230 points by namiwang 2 years ago | 73 comments
  • gkoberger 2 years ago
    I'm happy to say that the reports of my death here are greatly exaggerated :)

    I'm the owner of both #4 and #140 on the Top-scoring Show HN Stories that Didn’t Survive... but both are very much alive!

    #4 StackSort was a Github.com page, but on 2021 they made it so only Github.io wroks. If dang sees this, I'd really appreciate if you could change the URL for https://news.ycombinator.com/item?id=5395463 to use github.io!

    #140 ReadMe has the same io/com issue, in the opposite direction! we redirect readme.io to readme.com now, which seems to be why it's flagged.

    • 12907835202 2 years ago
      How on earth did you get readme.com?

      I'm assuming someone else owned it, whenever I see that and all the "make an offer" links I move on and ignore it. Was the process easy?

      • gkoberger 2 years ago
        It wasn't called ReadMe originally... I happened to be browsing HN, and came across a post with someone offering readme.io for free, and I was like "oh that's a great name!" (I ultimately paid $3k as a thank you)

        https://news.ycombinator.com/item?id=6397526

        For the first few years, we used readme.io as our domain. When we did our Series A, I finally bought the .com for $170k. By that point I knew we were successful, and I figured the longer I waited the more it'd cost.

        • 12907835202 2 years ago
          Wow I can't fathom the .com being worth that much. Did you manage to do any sort of math on whether the .com has helped bring in $170k of sales? Or how many years it would take to break even.
        • Lerc 2 years ago
          Someone has to be the first one.

          I once registered web.site. I had it for a week or two before I tried pointing it at a server at which time someone noticed and took it off me.

          • nl 2 years ago
            > at which time someone noticed and took it off me.

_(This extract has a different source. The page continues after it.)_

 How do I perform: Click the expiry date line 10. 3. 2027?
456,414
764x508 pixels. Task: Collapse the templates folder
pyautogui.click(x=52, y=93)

            This... isn't how domain registration works.

            • bottled_poe 2 years ago
              “Someone”…?
          • codetrotter 2 years ago
            The main page https://gkoberger.github.io/ that the https://gkoberger.github.com/ link suggests going to gives a 404 as well. Could be a good idea to add a main page for https://gkoberger.github.io/ that links the StackSort page and anything else
            • gkoberger 2 years ago
              Good call! I'll fix that up today.
            • echelon 2 years ago
              If we're going by vote count, my "show HN" should be #30, but it's not on the list at all.
          • reaperman 2 years ago
            > Extra: ChatGPT Gave a Wrong RegexPermalink I consulted ChatGPT for a regex to extract domains from urls, and it gave a flawed one:

            ^(?:https?:\/\/)?(?:[^@\n]+@)?(?:www\.)?([^:\/\n?]+).

            It even gave reasonable detailed explanations which convinced me. Later tests revealed that this regex doesn’t work for url with @ in path, such as https://foo.com/@./bar. The correct one should be

            ^(?:https?:\/\/)?(?:[^@\/\n]+@)?(?:www\.)?([^:\/?\n]+).

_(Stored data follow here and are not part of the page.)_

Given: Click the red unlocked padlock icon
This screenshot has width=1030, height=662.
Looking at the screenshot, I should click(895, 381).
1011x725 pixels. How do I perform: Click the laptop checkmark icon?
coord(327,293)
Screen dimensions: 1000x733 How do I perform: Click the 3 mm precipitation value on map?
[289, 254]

            ---------------------

            The trick is to ask ChatGPT what the right tool for the job is in your language of choice. For python, ChatGPT will happily give you:

              from urllib.parse import urlparse
              extract_domain = lambda url: urlparse(url).netloc.replace('www.', '', 1)
              # Example usage
              url = 'https://foo.com/@./bar'
              domain = extract_domain(url)
              print(domain)  # Output: foo.com
            
            -------------

            I don't think RegEx is typically the "most" correct tool for the job for things which likely have built-in parser libraries (XML, HTML, URLs, JSON, etc)

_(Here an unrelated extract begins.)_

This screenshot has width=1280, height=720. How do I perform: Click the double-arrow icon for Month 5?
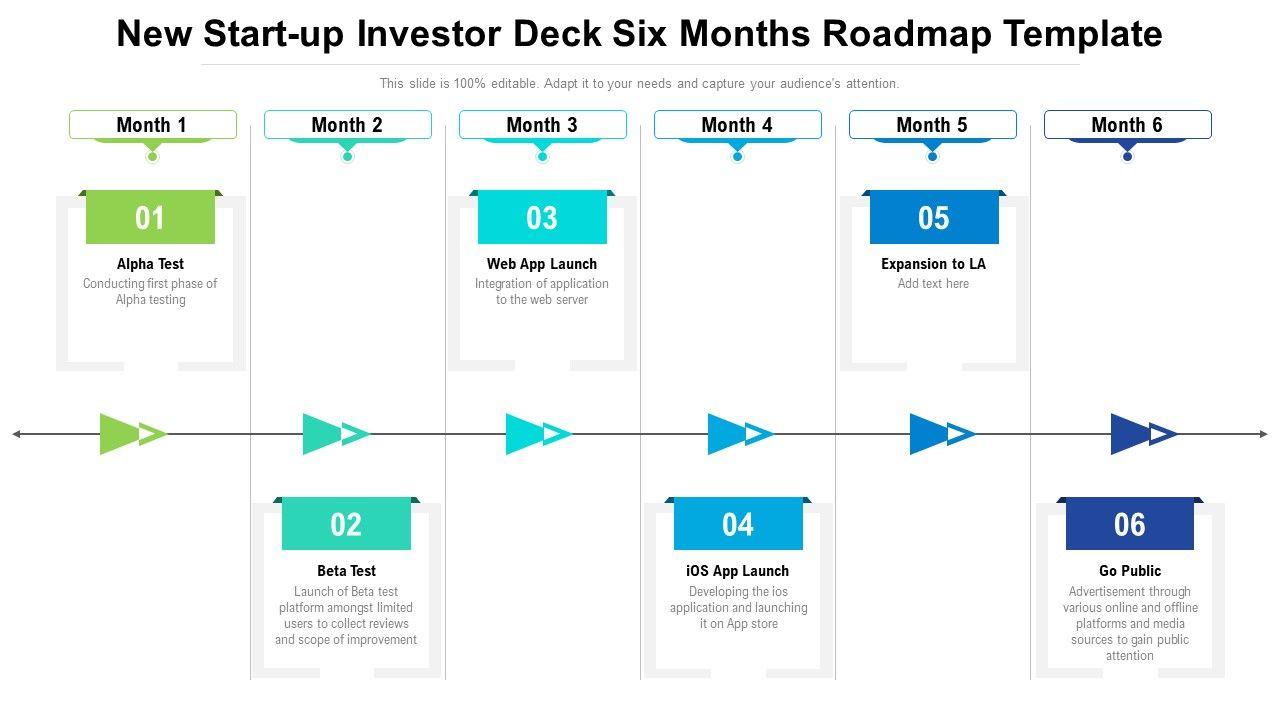point(942,434)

            • folli 2 years ago
              Nice work!

              I'd actually be interested in factors that make a Show HN a success vs failure.

              Objectively, there's an obvious one your dataset: time of submission. Tuesday afternoon (which timezone? I assume US west coast?) seems to be key. No way this correlates with the quality of submissions.

              Subjectively: it seems to become much harder recently. I managed once a couple of years ago for a short time to reach the front page with an Android app, now I'm barely able to get above 20 points, even though the product is (again, subjectively) cooler and has a possibly wider audience (https://news.ycombinator.com/item?id=35671245).

              Not complaining, but perhaps nowadays Show HN is not an easy way anymore to "get the word out" and get some early user feedback for and from indie hackers? Any other sites that might be of interest?

              • OJFord 2 years ago
                Its badge on a product's home page is to me a negative signal, but partly since it does still happen (quite a lot) - people do seem to use ProductHunt.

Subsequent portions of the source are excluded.